• DIRECTIONS:
Please restate, exactly as they appear, only the lines from the one that contains "Image resolution: width=1142" to the final line of the entries, with no pictures.

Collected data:
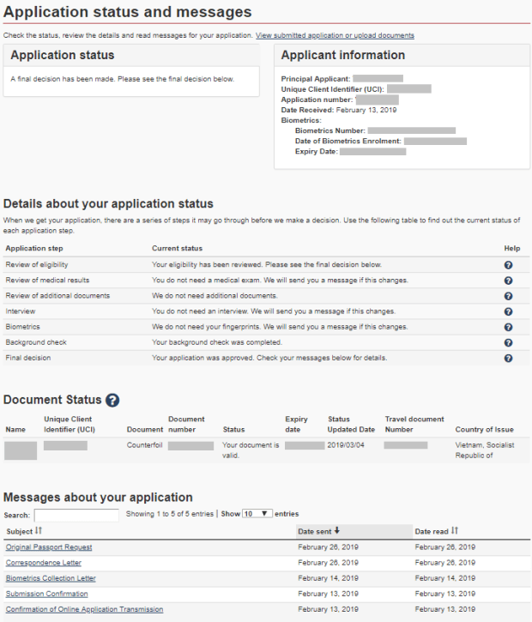The height and width of the screenshot is (622, 532).
Task: Click help icon for Review of eligibility
Action: click(508, 265)
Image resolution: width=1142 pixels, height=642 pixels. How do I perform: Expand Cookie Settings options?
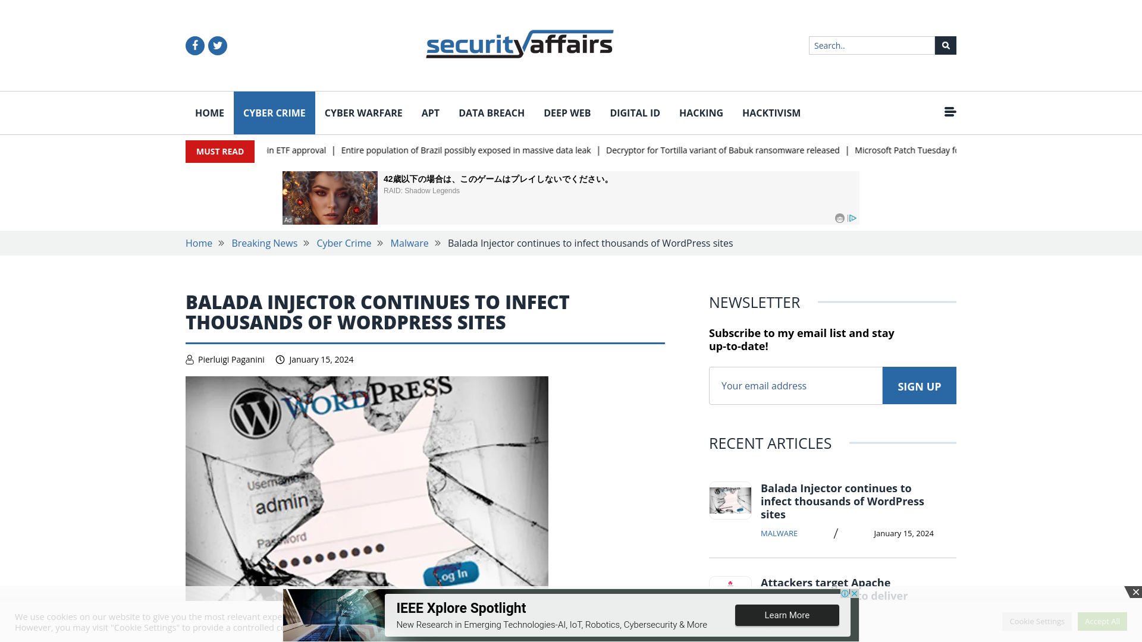pos(1037,621)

• EXPECTED OUTPUT:
Image resolution: width=1142 pixels, height=642 pixels. How do I perform: Expand Cookie Settings options?
pos(1037,621)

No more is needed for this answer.